The following is often true:

- 2 team members

- Both team members use laptops and work from separate coffee shops on opposite sides of the country. Implications being that both laptops spend a lot of time being disconnected from the internet and ideally users should be able to "commit" changes without being online.

- We own a "shared hosting" package from Bluehost that does not offer SSH or port 8088 without paying more $$$. (And honestly they aren't great. Not sure I would want to give them more money.)

- However, bluehost does offer remote MySQL !  So we have that.

 

Network diagram:

Laptop A <---SLOW WAN---> pure MySQL server <----SLOW WAN---> Laptop B

 

Questions:

- Is it possible to make this work? Anything clever that can be done like each laptop running a server (or 2) and replicating to a remote MySQL database?

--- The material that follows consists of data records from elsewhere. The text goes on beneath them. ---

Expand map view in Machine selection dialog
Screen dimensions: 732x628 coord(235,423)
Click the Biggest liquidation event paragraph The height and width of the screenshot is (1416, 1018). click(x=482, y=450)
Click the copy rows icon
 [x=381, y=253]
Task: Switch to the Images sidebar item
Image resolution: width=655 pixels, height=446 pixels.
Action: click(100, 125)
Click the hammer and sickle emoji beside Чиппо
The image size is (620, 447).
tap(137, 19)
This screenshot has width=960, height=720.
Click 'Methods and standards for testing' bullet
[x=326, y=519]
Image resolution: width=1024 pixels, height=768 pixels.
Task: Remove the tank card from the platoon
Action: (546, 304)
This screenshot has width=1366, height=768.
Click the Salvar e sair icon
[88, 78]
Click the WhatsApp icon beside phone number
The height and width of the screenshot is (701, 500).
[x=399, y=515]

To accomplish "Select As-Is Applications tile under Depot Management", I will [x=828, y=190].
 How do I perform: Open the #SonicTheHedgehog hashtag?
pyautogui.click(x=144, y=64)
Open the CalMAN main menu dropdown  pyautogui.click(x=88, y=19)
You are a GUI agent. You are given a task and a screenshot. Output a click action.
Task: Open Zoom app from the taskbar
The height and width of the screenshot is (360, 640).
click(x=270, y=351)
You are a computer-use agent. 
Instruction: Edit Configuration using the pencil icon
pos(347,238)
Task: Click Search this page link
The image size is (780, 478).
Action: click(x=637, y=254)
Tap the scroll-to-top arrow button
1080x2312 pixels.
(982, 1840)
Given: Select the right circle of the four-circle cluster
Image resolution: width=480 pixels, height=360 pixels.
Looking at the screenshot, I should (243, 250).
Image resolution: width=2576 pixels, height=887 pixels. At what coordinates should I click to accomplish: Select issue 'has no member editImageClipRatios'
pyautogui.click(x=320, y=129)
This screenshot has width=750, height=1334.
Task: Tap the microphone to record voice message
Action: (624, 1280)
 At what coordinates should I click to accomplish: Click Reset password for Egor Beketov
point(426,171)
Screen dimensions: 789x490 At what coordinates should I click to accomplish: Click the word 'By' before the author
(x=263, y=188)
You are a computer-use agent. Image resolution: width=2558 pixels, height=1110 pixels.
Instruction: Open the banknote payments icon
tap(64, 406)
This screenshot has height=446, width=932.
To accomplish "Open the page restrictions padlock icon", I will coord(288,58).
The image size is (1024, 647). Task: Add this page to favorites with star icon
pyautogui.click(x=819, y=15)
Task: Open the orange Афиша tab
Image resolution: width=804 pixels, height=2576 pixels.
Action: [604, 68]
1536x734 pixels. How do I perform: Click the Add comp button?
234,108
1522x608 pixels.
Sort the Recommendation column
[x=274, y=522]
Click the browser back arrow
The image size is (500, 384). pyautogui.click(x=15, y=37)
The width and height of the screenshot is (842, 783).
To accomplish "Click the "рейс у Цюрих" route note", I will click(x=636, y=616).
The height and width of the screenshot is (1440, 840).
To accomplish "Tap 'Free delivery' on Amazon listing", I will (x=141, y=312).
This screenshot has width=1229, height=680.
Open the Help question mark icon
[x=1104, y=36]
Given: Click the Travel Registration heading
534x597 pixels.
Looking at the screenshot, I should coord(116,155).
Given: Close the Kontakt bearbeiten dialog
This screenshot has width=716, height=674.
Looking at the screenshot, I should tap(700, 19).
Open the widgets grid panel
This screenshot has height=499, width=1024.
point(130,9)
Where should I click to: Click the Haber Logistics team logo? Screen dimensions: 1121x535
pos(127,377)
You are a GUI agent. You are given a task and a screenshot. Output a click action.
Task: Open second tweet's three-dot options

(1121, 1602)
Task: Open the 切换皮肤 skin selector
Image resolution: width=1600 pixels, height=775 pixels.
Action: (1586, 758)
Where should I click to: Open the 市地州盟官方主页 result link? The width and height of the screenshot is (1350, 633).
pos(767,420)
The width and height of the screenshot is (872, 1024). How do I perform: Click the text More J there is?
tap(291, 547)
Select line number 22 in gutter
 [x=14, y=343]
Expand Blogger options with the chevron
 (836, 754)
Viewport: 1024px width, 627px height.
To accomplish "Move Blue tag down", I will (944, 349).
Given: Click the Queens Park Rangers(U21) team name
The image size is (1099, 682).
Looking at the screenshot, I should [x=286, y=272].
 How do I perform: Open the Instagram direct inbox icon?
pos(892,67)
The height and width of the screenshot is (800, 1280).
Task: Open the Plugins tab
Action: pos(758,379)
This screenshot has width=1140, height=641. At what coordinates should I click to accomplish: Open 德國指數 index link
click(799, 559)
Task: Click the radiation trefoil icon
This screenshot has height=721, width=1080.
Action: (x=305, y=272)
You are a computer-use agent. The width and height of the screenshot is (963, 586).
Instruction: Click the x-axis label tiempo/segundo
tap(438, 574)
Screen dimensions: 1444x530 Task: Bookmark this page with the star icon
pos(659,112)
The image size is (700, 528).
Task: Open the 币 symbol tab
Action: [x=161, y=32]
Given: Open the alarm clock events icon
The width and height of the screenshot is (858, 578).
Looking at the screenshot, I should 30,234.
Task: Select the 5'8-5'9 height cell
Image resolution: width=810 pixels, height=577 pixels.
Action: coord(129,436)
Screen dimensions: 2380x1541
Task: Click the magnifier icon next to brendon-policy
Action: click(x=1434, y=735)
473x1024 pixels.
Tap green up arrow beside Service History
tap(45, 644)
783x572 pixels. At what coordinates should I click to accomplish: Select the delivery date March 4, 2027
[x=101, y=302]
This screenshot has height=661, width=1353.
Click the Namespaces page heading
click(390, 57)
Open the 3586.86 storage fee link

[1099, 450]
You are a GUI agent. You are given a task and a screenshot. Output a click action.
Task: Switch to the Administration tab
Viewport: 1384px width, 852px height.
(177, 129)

- If using remote MySQL impossible, what would you recommend as far as cloud hosting? For example, I read one article on Plastic SCM vs Amazon EC2 and it sounds promising, but it will cost money eventually. I'll go this route if I have to.

 

P.S.

If I could state this in another way: I've read a lot of the Plastic SCM documentation and everything is described as easy, but it is implied that the machine running the server is also running the database, or it is on the same LAN. I haven't seen anything explained about what to do when the server and the database are not on a LAN together and how to make that exchange either efficient (or invisible to the user running a Plastic client.)  Is a centralized server always a requirement, or can there simply be a centralized database?

 

P.P.S.  Although I have now asked for help with Amazon SC2 in another thread ( http://www.plasticscm.net/index.php?showtopic=2370 ), I am still very interested in using my existing web host and MySQL server if possible.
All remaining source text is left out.